On Sun, 25 Sep 2011 14:21:20 +0000 (UTC), j...@kamens.brookline.ma.us
wrote:
> I'm sorry you find the AMO process and standards burdensome,
> but I hope you'll reconsider your decision.
But what should I do if all my versions currently not accepted because
of the improved coding standards?
Yes, I will change my coding and maybe publish any other version on AMO
again. But till than I won't leave some buggy outdated version at this
site, only because the coding standards had been different one year ago.
The released AMO-version was worse than the current one, because beside
the rightfully critisized coding-crap it also contained some already
fixed bugs. There was even after asking no chance for me to publish this
version, nothing happens if the code does not fit the required schema.
The only option for me was to remove it from AMO. And thats what I did.
Nice regards, Rene
On Sun, 02 Oct 2011 16:31:31 -0700, Kent James wrote:
> Looking at your blog entry, it seems to me that what you are saying
> is that you release software with bugs that need immediate fixes, and
> the 1-2 week process to turnaround the review of the bugfix is not
> acceptable to you.
not that I like it to be that way, but thats the reality. I am not able
to test this addon with every software selection outside, and therefore
the problems on some setups are often found just at the day the software
is released to the majority of users. And it's not the beta-phase which
is missing, it's just that there is a difference between the few
beta-testing users and the whole user-group.
The only way to prevent this might be a straighter following of the
Thunderbird/Seamonkey development (check every commit for relevance),
probably combined with cleaner thinking and pogramming, which is for
different reasons not possible for me. I try it as much as I can, but
the reality stays different - the bug-reports are coming just after I
release a version.
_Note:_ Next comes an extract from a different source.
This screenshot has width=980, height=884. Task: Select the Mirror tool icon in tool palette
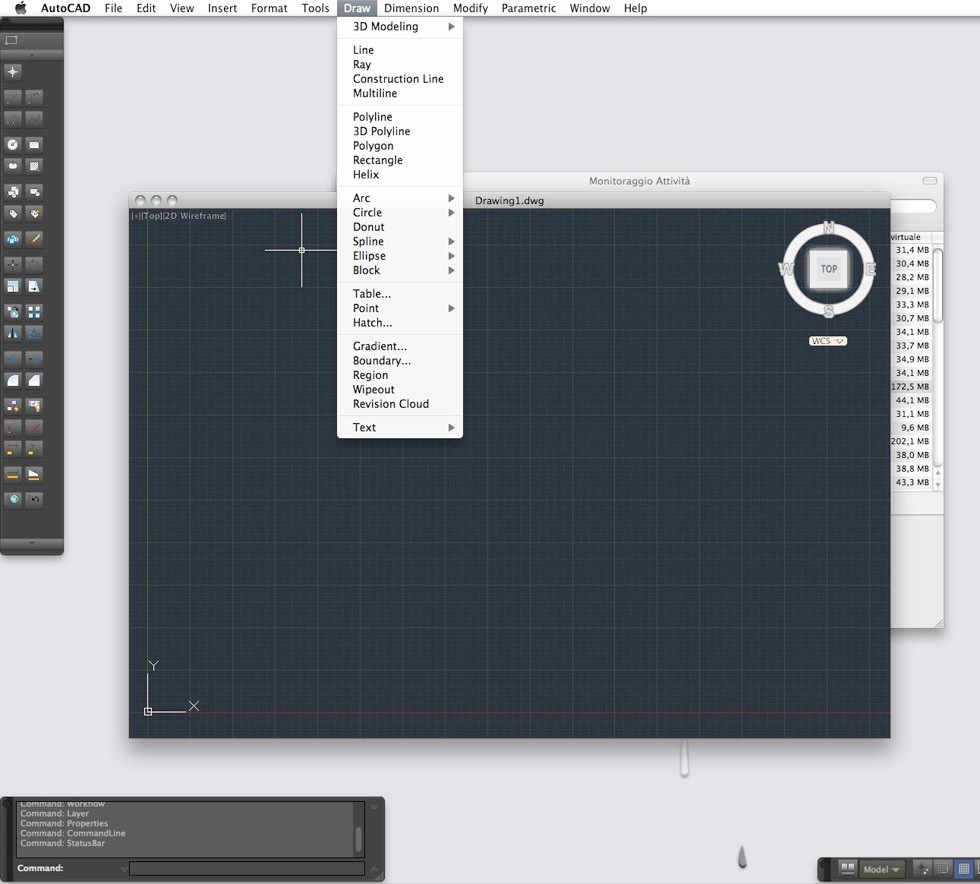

Therefore I require some immediate update-channel,
one week to react to a minore but ugly problem is to slow for me (and
the code-change is mostly minimal anyway).
> You need to understand that an addon has tremendous power to allow
> insecure access to a user's machine, so installing an addon is a lot
> like installing a new program in your machine.
I am aware of this fact.
On Mon, 03 Oct 2011 09:34:10 +0800, Philip Chee wrote:
> On Sun, 02 Oct 2011 16:31:31 -0700, Kent James wrote:
>> Looking at your blog entry, it seems to me that what you are saying
>> is
>> that you release software with bugs that need immediate fixes, and
>> the
>> 1-2 week process to turnaround the review of the bugfix is not
>> acceptable to you.
>> ...
>
> He is saying that he only has time to do the changes suggested by
> addon
> editors on his trunk development line and his latest release. His
> supported "branches" are feature frozen and he only does bugfix
> updates
> for those branches. He doesn't have time to do stylistic rewrites on
> his
> feature frozen branches. Perhaps you would like to volunteer to be a
> release driver for his LTS branches?
and thats the second point. To release better software and prevent
those issues with different software setups, I removed
backward-compatibility (and the related code) from the recent branch.
And because it was stable as it was, I disagreed in the requirement to
change the code of this stable release.
But anyway, for me removing the addon from AMO was the only way, and it
seemed to be the right one. The extension is probably not good enough
for AMO, and it's better if it does not have the 'tested by
AMO'-impression. And I won't blame the reviewers for there work, I just
expect that if some version was accepted for some Thunderbird/Seamonkey
release, than it is not clever to change the requirements for that
version (and for those Thunderbird/Seamonkey releases) later. Old
Thunderbird/Seamonkey's code won't fulfill the requirements too.